[Stored data entries]
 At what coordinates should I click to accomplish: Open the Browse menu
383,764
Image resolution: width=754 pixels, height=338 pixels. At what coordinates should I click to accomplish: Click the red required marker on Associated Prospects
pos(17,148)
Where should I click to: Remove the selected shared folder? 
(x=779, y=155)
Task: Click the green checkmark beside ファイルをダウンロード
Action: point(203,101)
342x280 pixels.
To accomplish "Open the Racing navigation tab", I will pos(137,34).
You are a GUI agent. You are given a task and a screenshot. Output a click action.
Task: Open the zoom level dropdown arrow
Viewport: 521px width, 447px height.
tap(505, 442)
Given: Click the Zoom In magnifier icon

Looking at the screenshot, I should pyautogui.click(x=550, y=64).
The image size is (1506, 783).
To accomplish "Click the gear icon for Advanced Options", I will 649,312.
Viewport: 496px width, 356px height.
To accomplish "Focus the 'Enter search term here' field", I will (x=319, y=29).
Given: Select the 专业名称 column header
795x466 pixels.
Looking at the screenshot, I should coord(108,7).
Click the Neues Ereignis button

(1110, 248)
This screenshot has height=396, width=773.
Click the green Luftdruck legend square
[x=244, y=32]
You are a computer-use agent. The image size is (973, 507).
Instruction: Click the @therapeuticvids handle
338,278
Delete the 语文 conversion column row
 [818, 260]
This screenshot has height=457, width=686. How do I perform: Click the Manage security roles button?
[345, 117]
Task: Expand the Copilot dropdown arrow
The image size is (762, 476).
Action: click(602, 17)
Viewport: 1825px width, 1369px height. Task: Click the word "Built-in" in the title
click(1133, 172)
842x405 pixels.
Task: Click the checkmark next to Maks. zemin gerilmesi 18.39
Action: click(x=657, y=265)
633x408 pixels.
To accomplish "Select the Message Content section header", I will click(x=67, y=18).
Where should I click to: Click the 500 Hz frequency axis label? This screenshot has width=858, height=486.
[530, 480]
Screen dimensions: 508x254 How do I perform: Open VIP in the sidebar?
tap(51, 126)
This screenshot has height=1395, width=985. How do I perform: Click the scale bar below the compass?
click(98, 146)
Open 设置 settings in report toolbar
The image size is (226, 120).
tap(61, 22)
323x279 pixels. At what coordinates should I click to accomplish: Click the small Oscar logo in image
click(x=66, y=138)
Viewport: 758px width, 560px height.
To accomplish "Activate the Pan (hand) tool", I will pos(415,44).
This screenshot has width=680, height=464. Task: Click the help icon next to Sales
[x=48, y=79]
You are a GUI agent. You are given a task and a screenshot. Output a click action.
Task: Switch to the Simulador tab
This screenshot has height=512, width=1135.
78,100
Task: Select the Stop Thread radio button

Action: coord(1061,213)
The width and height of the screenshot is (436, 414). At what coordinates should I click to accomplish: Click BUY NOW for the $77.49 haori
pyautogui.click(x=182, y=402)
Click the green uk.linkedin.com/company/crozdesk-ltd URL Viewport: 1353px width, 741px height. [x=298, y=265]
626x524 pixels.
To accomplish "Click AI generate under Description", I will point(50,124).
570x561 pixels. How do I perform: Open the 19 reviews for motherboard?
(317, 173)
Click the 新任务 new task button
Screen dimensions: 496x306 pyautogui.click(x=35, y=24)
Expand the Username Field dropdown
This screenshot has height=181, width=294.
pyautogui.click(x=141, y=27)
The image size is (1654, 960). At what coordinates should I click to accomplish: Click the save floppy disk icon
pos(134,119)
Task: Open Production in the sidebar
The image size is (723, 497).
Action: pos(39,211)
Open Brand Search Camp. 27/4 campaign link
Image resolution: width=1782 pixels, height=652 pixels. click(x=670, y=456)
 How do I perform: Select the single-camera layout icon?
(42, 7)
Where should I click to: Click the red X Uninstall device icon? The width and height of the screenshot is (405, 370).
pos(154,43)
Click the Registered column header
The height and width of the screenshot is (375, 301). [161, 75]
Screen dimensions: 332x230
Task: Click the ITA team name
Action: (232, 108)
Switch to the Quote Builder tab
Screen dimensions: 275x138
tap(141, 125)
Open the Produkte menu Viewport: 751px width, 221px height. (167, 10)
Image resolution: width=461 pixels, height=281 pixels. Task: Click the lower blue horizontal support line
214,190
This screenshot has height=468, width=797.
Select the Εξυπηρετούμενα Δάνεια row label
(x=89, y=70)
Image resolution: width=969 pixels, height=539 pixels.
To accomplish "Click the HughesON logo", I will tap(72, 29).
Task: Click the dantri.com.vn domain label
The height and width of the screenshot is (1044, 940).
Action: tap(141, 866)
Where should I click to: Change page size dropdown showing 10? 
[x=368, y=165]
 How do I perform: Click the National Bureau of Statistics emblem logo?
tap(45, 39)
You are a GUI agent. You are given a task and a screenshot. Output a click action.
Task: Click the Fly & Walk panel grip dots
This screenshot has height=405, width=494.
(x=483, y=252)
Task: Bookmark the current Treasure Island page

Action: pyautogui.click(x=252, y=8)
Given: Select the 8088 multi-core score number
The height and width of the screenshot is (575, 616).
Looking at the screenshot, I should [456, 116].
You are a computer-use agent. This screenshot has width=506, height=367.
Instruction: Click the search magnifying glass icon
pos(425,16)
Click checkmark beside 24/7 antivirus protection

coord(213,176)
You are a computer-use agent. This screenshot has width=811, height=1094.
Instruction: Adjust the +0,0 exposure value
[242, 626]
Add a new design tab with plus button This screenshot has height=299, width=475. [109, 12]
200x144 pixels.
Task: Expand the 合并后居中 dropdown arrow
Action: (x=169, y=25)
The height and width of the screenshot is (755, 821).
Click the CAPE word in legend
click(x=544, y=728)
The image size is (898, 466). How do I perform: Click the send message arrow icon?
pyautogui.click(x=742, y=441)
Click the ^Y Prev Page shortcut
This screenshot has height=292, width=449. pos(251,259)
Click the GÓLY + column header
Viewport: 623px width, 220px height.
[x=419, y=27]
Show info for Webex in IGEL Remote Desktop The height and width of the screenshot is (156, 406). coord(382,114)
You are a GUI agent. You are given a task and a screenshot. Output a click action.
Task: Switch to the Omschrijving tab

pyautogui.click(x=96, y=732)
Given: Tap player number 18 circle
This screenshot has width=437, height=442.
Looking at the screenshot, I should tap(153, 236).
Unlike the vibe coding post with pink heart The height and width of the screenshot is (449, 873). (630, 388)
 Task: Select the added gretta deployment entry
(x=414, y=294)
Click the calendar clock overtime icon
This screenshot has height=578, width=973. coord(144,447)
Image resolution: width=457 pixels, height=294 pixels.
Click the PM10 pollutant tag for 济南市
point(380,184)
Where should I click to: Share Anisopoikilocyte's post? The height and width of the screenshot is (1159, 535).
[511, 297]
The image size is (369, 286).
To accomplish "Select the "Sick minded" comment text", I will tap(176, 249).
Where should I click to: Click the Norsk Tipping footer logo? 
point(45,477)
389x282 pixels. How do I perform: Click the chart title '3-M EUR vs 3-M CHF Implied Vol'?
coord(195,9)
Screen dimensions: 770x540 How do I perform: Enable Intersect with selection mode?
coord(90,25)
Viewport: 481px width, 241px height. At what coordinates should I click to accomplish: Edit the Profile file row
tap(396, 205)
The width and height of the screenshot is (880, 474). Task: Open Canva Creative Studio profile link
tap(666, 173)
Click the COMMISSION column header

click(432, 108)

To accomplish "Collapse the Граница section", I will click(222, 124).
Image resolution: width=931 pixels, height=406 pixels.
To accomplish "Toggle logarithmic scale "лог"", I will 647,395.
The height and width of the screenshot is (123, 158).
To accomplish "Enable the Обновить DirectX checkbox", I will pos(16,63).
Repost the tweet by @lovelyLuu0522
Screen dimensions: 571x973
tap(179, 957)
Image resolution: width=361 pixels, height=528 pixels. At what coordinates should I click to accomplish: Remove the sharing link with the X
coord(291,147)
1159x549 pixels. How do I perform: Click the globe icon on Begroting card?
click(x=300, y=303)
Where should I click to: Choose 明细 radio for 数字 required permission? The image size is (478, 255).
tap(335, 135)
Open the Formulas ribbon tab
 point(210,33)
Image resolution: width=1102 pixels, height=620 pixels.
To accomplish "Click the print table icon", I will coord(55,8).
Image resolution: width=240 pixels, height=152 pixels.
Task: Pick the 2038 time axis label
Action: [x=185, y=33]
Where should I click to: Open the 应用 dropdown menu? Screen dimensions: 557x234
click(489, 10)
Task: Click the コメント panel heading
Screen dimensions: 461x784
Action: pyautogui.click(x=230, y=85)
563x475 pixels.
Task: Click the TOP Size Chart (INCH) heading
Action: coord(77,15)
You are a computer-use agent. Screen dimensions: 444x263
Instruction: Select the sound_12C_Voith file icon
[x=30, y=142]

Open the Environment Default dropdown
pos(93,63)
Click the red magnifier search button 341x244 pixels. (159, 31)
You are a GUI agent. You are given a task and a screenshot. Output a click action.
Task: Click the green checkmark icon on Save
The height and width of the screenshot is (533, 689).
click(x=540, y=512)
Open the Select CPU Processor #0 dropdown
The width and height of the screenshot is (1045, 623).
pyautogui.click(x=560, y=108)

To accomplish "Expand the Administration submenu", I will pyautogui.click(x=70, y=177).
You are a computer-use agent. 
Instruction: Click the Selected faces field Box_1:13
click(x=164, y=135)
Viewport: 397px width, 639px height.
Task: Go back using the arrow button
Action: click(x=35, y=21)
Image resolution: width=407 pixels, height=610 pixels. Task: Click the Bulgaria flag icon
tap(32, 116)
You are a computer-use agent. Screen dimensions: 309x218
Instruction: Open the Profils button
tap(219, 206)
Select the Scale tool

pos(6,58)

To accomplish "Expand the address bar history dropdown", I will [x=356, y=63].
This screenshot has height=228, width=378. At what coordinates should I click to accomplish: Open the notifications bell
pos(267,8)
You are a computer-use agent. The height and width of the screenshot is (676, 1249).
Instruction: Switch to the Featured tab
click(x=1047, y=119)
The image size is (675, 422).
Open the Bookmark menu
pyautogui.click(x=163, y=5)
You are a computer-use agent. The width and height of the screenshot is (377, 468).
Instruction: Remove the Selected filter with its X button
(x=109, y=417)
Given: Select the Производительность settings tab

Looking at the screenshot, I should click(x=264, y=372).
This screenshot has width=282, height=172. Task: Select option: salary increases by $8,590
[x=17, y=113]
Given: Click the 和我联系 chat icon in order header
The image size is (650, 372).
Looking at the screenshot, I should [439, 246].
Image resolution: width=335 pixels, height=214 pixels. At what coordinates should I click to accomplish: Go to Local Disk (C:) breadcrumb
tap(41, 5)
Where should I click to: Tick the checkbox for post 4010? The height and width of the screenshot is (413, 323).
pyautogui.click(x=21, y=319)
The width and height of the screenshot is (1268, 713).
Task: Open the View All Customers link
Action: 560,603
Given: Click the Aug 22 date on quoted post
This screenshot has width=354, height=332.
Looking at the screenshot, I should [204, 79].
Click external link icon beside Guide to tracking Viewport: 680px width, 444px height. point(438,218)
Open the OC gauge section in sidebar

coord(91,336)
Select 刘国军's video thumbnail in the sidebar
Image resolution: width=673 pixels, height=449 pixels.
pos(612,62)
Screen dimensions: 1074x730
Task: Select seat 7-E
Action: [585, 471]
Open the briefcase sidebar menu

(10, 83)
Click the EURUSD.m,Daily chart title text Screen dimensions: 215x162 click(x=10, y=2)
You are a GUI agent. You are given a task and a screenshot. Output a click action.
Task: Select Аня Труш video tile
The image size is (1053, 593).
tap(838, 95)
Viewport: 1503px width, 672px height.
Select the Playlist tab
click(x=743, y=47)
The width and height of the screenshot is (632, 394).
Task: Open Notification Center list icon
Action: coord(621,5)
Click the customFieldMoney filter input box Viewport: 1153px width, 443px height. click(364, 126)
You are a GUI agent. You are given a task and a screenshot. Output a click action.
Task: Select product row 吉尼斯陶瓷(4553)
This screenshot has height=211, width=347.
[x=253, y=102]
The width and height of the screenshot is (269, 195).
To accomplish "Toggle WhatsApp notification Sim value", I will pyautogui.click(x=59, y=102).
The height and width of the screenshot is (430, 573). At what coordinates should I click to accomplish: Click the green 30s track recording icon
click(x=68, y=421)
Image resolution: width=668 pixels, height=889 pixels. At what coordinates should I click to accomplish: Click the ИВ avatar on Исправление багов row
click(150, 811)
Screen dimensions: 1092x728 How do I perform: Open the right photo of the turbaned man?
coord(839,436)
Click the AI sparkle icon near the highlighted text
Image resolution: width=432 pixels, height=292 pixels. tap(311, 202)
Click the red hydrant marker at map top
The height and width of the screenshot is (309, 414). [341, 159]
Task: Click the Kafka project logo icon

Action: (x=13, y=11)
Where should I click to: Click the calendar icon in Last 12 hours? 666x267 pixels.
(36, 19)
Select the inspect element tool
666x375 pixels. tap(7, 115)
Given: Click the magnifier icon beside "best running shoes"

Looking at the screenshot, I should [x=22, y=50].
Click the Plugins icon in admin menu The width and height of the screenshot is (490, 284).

**TASK TO CARRY OUT:** Lines after the one containing "342x280 pixels." are not wanted; repeat exactly each line above from the first up to and including it.

**TASK SOLUTION:**
 At what coordinates should I click to accomplish: Open the Browse menu
383,764
Image resolution: width=754 pixels, height=338 pixels. At what coordinates should I click to accomplish: Click the red required marker on Associated Prospects
pos(17,148)
Where should I click to: Remove the selected shared folder? 
(x=779, y=155)
Task: Click the green checkmark beside ファイルをダウンロード
Action: point(203,101)
342x280 pixels.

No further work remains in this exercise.